On the flip side, ride quality is pretty good. In this respect, the Vios comes across like a larger vehicle, holding off reverberations from uneven surfaces stoically. Not bad for a car that still relies on a torsion beam rear suspension.

This refinement extends to its cabin, which is better furnished and finished than its predecessor’s.

The higher G grade car comes with steering-mounted switches for the audio, leather-wrapped steering wheel and gear lever knob, climate control and navigation.

Safety features are aplenty, and applied equally in both the G and lower E grade cars.

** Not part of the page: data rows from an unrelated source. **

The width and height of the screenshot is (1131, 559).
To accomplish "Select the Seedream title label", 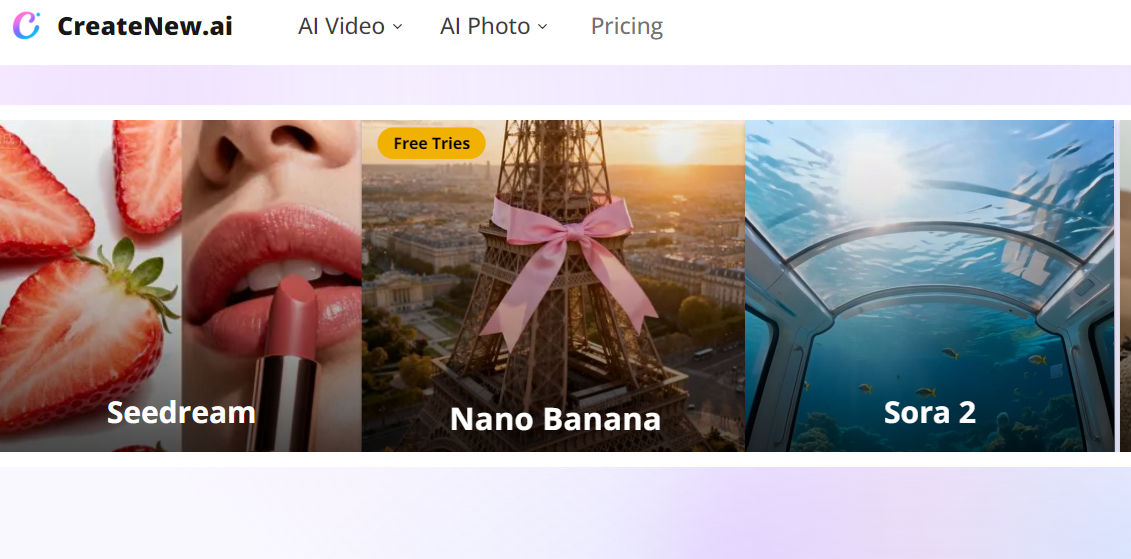I will coord(181,412).
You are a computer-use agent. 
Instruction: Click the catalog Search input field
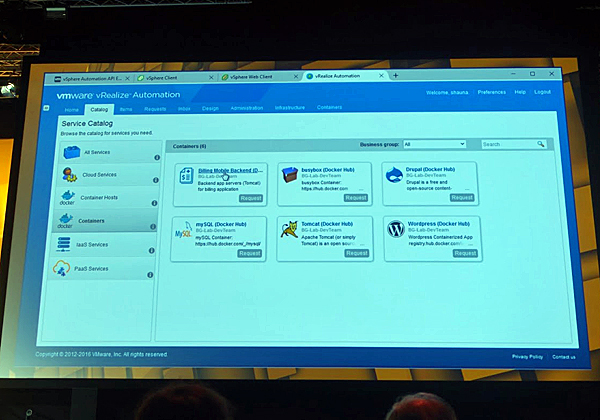click(x=508, y=144)
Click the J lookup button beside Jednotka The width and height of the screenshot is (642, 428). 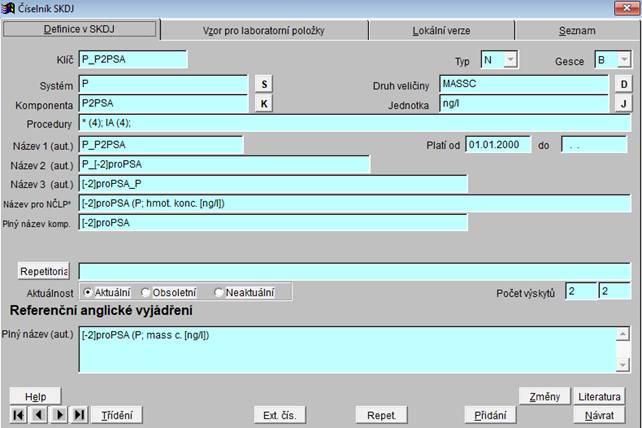[621, 104]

These include a slew of airbags, reverse camera and sensors, vehicle stability control, hill-start assist and electronic brake distribution.

The Vios is more handsome than before, with a simple but sleek silhouette and a touch of chic at both ends. The G grade car gets daytime-running LEDs to jazz up its looks.

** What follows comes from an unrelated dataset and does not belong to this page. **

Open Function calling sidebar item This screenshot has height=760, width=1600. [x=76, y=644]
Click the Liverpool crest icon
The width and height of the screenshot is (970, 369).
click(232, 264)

Its Asian heritage, however, is still apparent when one opens the boot. The floor is lined with a cheap mat which is not anchored well. It is a pity. But as far as space goes, the cargo area is not too shoddy.

On the whole, Toyota has made a creditable job of its latest budget sedan, but the car still has some tough competition. The Mazda 2 Sedan, for instance, comes across as a more complete package, offering stylishness, sportiness, space and more fun at the wheel.

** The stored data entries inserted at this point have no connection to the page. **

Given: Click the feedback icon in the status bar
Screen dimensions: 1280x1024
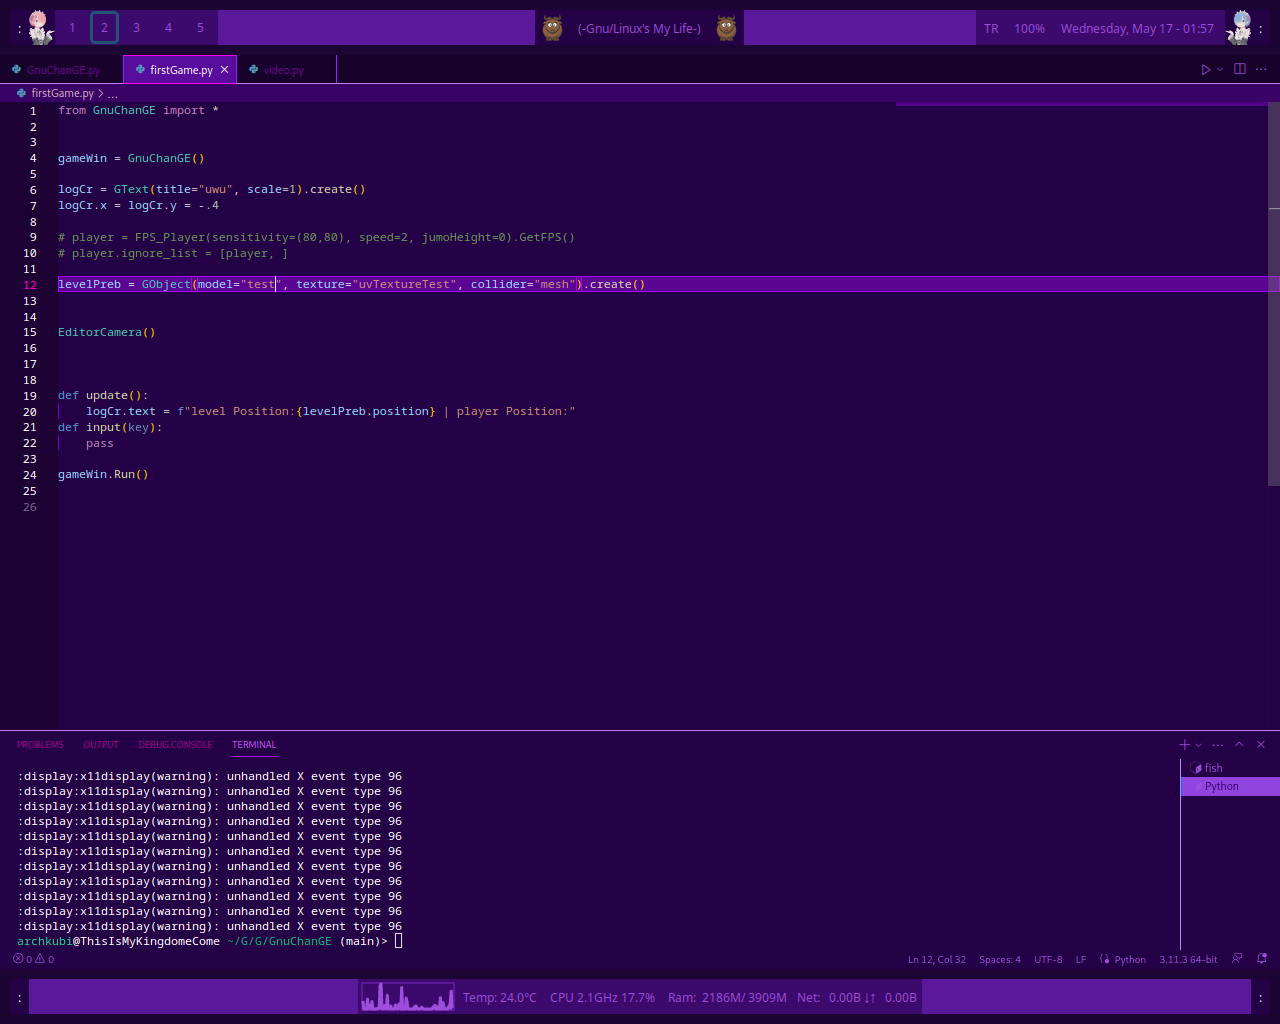Looking at the screenshot, I should tap(1237, 959).
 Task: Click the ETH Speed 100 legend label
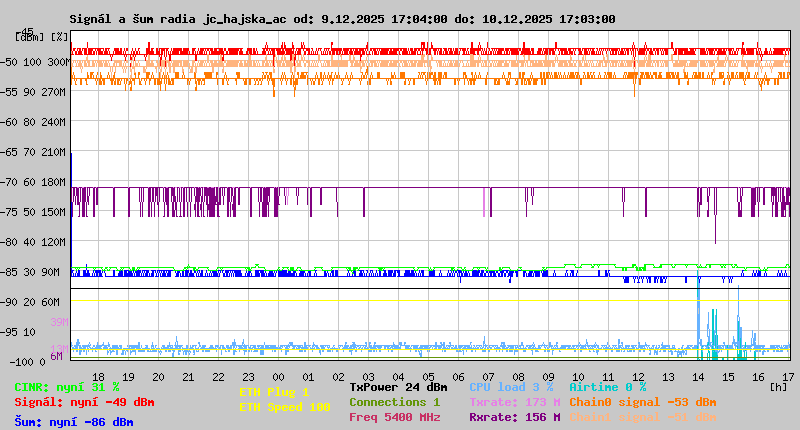(284, 407)
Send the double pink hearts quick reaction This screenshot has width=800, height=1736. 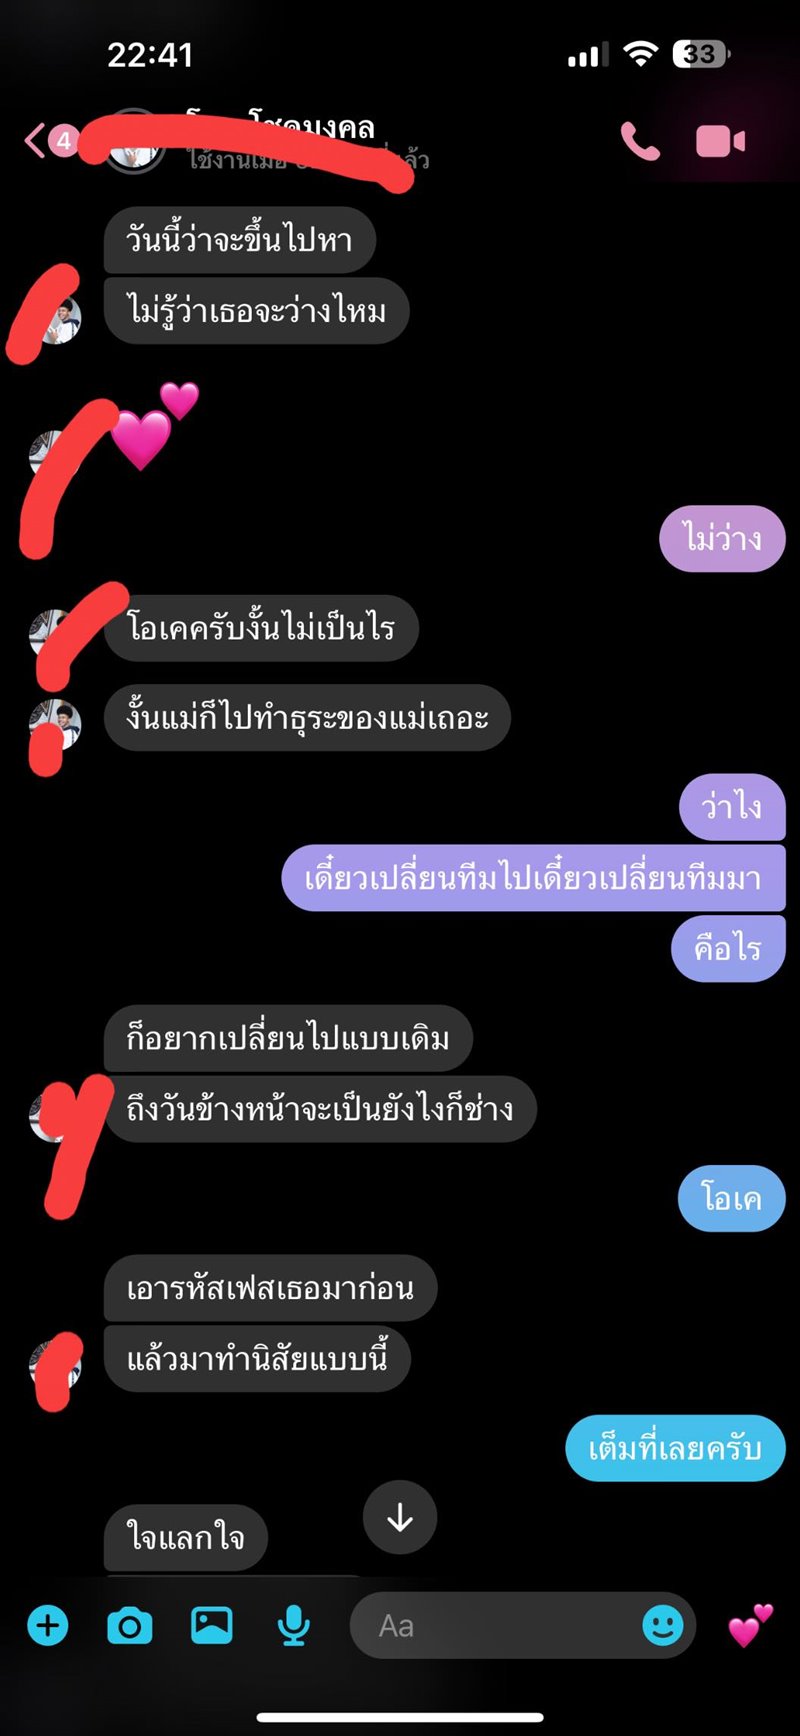coord(750,1625)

That the Thai-made Mazda sedan is also competitively priced does not help.


Toyota Vios G 1.5 (A)
ENGINE     1496cc, 16-valves, inline-4
MAX POWER     105hp at 6000rpm
MAX TORQUE     140Nm at 4200rpm
GEARBOX     CVT
0-100KM/H     12.5 seconds (estimated)
TOP SPEED     170km/h
CONSUMPTION     17.2km/L (combined)
PRICE INCL. COE     From $89,988


Click here to read our Group Test between the previous-generation Toyota Vios, Nissan Almera and Honda City.
Click here to read about one of our favourite budget saloons, the Honda City.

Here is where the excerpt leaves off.